Hello Laura,

If you are looking for expression levels of a recombinant protein, you should be able to check/find sequence information and easily compare it to E.coli database. By doing so you can eliminate house-keeping genes. If your protein of interest is expressed, you should be able to pull out only that protein by using your antibodies in WB. (if they are normalized well & highly specific)

hope this will be helpful,

sincerely,

irem

You can add whole cell lysate which dosent have your protein, another well behaved housekeeping protein which will serve as an another control with 2 loading amounts ( Say 10 and 20 ug) , and then various amounts of your protein of interest ( Here include 10 and 20ug) and do the western blot. Compare ... Thats it

Dear Laura

of course yiu need to load a similar amount of cell lisate for each line, however generally if you are looking to the expression of a recombinant proteins for purification, the protein have to be over expressed in goid amount and therefore your normalizzation could be rude. you can just measure the od of the culture, lisate and run in the gel a fix od of lised cells ( i suggest to yuo to run both total and solubile fraction)

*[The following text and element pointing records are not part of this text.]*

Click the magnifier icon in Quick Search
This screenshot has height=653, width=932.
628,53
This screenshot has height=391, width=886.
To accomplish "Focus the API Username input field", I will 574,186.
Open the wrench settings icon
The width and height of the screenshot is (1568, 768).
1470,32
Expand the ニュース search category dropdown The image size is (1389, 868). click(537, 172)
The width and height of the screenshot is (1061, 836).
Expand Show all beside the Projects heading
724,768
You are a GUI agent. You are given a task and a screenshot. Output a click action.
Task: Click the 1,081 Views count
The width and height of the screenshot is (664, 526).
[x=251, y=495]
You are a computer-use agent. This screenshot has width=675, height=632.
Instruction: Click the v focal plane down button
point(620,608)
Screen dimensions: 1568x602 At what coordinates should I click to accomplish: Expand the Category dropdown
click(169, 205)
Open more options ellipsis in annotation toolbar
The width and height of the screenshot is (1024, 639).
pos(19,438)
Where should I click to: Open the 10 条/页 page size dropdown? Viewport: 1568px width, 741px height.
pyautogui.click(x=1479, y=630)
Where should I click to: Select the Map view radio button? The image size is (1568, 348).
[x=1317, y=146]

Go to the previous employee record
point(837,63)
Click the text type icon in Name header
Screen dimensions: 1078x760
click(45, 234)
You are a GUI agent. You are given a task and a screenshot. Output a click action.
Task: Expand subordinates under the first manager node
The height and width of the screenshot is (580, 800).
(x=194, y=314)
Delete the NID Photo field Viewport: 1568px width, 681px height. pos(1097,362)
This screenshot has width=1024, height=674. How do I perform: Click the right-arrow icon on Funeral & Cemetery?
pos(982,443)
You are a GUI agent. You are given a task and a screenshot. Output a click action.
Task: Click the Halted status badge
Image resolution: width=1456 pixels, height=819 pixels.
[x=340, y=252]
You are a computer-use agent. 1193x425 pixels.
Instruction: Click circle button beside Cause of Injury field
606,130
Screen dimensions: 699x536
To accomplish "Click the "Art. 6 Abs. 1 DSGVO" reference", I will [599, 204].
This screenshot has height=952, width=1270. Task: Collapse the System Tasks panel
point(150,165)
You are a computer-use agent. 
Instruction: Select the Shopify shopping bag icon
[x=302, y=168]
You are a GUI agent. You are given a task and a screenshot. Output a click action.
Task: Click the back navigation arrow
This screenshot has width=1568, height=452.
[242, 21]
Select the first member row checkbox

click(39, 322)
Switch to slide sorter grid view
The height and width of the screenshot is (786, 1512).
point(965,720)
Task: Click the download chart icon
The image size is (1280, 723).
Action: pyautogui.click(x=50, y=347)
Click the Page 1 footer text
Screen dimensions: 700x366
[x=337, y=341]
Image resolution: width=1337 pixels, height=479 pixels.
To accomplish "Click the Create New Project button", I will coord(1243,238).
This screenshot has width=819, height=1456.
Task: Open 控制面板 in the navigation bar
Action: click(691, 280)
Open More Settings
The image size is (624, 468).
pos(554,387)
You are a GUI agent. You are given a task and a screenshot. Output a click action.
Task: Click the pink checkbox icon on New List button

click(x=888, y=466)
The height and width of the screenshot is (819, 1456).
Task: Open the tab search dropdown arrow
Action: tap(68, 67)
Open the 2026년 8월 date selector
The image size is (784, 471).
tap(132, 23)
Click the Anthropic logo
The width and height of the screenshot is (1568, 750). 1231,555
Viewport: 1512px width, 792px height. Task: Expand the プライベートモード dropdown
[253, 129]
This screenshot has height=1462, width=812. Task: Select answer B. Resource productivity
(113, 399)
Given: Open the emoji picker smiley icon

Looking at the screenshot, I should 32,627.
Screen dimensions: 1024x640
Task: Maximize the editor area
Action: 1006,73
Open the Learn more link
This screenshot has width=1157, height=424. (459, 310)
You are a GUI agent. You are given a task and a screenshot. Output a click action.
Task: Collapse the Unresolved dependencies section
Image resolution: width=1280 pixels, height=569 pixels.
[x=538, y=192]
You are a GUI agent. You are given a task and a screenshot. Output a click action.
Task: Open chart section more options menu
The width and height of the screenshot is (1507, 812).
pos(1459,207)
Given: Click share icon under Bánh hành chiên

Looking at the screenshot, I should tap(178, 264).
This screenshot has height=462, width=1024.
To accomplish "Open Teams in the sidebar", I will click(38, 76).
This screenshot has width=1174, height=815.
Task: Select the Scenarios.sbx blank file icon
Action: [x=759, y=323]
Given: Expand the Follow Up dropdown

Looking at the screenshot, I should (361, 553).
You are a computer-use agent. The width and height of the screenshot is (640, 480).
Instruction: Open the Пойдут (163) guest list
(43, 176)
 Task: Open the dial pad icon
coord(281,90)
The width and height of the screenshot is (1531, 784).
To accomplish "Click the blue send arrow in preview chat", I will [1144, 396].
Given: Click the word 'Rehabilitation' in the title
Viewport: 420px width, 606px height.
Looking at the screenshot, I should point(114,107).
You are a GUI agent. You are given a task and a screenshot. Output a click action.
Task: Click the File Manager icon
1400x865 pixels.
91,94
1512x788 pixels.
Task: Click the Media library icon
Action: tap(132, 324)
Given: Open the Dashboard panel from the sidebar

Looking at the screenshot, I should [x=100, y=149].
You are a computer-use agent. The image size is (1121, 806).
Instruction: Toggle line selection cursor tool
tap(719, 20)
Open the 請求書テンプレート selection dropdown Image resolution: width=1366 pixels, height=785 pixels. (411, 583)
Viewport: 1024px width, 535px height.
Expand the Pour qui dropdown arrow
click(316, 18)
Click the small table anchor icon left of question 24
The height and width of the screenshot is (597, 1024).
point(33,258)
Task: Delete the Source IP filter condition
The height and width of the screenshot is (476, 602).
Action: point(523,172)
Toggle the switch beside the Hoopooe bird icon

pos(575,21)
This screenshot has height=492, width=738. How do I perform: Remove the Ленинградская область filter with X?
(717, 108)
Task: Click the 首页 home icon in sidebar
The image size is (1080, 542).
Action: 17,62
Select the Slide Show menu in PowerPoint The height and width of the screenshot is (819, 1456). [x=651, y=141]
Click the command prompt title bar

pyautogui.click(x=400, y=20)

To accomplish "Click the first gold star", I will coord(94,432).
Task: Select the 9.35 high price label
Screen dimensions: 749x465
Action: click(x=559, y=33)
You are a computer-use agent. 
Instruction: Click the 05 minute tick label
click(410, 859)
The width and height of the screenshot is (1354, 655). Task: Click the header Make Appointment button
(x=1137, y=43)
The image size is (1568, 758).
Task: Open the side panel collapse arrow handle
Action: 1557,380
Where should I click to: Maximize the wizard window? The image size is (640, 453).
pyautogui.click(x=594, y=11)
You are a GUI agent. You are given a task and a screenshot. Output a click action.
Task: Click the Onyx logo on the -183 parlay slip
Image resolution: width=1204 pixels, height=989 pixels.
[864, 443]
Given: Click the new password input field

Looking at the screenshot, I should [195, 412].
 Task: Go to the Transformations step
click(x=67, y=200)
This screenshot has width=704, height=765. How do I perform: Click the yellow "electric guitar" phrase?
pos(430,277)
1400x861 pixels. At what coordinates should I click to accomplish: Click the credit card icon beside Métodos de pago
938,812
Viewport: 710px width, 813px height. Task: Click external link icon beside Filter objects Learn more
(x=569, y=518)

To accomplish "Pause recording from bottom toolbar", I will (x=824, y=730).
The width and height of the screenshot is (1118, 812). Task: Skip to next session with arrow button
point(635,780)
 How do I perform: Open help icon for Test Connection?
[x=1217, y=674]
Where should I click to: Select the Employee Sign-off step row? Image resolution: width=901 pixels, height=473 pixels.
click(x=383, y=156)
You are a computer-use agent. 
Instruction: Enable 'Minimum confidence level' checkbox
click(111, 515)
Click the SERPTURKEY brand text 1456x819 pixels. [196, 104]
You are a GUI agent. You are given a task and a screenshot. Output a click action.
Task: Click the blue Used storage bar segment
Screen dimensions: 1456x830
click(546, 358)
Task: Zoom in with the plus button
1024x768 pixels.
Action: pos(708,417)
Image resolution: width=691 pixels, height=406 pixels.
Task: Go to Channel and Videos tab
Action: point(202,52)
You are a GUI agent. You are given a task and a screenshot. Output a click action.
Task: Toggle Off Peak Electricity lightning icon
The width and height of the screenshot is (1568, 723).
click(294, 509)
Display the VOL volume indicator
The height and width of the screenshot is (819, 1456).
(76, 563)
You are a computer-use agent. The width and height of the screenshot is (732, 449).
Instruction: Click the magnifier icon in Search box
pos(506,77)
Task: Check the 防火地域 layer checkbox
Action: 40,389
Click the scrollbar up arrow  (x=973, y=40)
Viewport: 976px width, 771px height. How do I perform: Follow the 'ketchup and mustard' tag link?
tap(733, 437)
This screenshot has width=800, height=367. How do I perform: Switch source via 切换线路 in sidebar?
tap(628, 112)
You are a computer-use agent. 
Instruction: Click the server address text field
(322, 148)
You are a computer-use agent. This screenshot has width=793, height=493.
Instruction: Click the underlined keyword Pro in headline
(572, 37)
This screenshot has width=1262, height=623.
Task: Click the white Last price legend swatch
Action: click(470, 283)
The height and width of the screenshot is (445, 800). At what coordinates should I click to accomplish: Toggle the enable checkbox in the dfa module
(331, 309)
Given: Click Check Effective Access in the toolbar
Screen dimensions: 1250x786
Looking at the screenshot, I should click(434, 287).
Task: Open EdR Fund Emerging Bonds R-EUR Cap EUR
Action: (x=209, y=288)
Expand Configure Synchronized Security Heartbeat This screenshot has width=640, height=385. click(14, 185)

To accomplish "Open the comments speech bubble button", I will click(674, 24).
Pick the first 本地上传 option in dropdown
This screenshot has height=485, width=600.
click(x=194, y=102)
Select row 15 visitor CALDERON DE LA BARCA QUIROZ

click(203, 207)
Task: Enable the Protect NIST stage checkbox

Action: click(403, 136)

generally i load about 0.08-0 12 od (600nm) for lane. (see https://www.researchgate.net/publication/315999127_Multiwell_based_protein_expression_and_solubility_test)

if you want to be more precise, you can quantify your extract with bradford or bca and load a costant amount (e.g 20ug) for lane but this is more important when you are performing wb analisis of cell lisate for check the expression of a constititive gene if the cells.

if the expression is not clearly detectable because your protein run a mw where the non induced e.coli show other strong bands in sds page, if you clone contain a his, gst or mbp tag you can perform or a wb with anti tag antibody or a small scale purification with gravity flow coloumn (using 100ul of resin) https://www.researchgate.net/publication/314950177_SMALL_IMAC_MANUAL_PURIFICATION_a_simple_way_to_purify_manually_up_to_24_his-tagged_protein_samples_in_parallel_up_to_1mg_of_purified_protein)

good luck

Manuele

If you just want to know whether your recombinant protein is expressed, you can run SDS-PAGE for a same amount (ex: 20ug) of whole cell lysate of cells that potentially express your protein (experiment) and parent cells (control; don't express your protein). Then, you should be able to see a thick band around the M.Wt of your protein in the experiment lane compare to the control lane. That suggests your protein has been expressed. If your protein is expressed after induction (like adding IPTG), you can run SDS-PAGE for whole cell lysate of before and after induction. Good luck.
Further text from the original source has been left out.